Along with doing BritainsDNA Chromo2 which included both Fatherline and Motherline as well as All Your Ancestry (this last is still to come), I also did Gen2.0 from National Genographic DNA project and increased the Alleles from 67 to 111 for my Blake line. I am still awaiting the results from Gen2.0 (at 40% for a couple of weeks now) and the increase in alleles has just been batched at FT DNA for delivery mid January. This does appear to be the year for looking at the deep ancestry of my Blake yDNA and my mtDNA line following back through the mother line which on paper does not go back very far (my great grandmother Ellen Taylor died in 1897 at the age of 37 years and then family lore back another three generations to Mary Hudson baptized 1753 at Corley, Warwickshire but is this correct does tend to haunt me and so I have this broken line back before Ellen Taylor) but the mutations takes me back to the west coast of Scotland in the Blood of the Isles database and before that crossing Doggerland to prehistoric Britain and before that wintering at Ukraina during the last great ice age 15,000 years ago.

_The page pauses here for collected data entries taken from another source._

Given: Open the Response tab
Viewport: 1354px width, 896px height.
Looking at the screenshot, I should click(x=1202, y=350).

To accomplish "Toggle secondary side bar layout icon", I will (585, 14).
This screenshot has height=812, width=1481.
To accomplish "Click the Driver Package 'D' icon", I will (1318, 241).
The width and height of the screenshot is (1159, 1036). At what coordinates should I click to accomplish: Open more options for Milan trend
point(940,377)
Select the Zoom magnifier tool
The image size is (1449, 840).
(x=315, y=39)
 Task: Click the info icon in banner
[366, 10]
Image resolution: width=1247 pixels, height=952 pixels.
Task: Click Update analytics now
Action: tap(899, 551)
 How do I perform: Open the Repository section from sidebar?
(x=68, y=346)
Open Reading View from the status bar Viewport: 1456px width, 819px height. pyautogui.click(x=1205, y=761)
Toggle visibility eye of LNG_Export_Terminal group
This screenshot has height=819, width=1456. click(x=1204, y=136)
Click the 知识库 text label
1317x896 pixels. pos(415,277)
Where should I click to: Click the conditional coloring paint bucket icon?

I started doing genealogy after the computer age had already entered into genealogical research. In particular, DNA was starting to become a useful tool for genealogical research and it was this idea that indeed using my own DNA I could look backwards through the mists of time and learn more about my lines because the paper trails for the most part will only take most people back to the mid 1500s if you are descended from the British as I am and perhaps a little further with the manor records and wills which includes my Blake line back into the late 1400s and perhaps a little earlier still as I get around to reading those ancient documents.
Watching my husband research his lines these past 45 years, I have marveled at his patience going through all those books and documents both paper and film. I used to look up items for him before our children arrived but I could never really get into doing my own lines. Knowing all the migration stories of my ancestors, knowing all their places of birth back a number of generations I just couldn't acquire the interest necessary to get me to do genealogy way back then.
But seeing the explosion in DNA suitable for genealogical discovery quite swung the balance with me and along with that the desire to follow that paper trail. So now I am an avid genealogist with 42 courses to my credit from the National Institute of Genealogical Studies in Methodology, British and Canadian Studies. A graduate in both British and Canadian Records along with Methodology in 2007 I look back these six years now and I am amazed at how valuable all that course work has been to me. Granted I could have just listened to the lists but the tools of genealogy, the methods in particular have proved absolutely invaluable to me as I hunted down elusive points in order to more clearly show the lines hidden by time.
Now into one name studies of my Blake (fatherline) and Pincombe (motherline) families, I can see the years ahead of me continuing to transcribe all of these myriad of documents that I have acquired by traveling, by suggesting that instead of buying me that item that you think I would really like buy me wills instead from the county record offices for Christmas! I have years and years worth of transcription already at my fingertips and as I become more deeply entrenched in my daily occupation of transcription I am slowly drawing away from any commitments that take me away from my beloved transcriptions. But occasionally through the email a document reaches me that quite catches my interest and I set aside my planned transcription in favour of tasting this new piece of information.
For me it is as much about who I am when I busily transcribe these documents maintained by my Church (I am Anglican or Church of England in Canada as it was known) as it is about the discovery of Blake or Pincombe and who they all were. I can feel and sense the power of God in all of this but particularly in the older wills where one first satisfied one's duty to God before all else. The depth of the belief that our ancestors had in God and Jesus Christ made their lives so much more meaningful to them.
Happy Thanksgiving to our American neighbours as they share around the table of family this evening.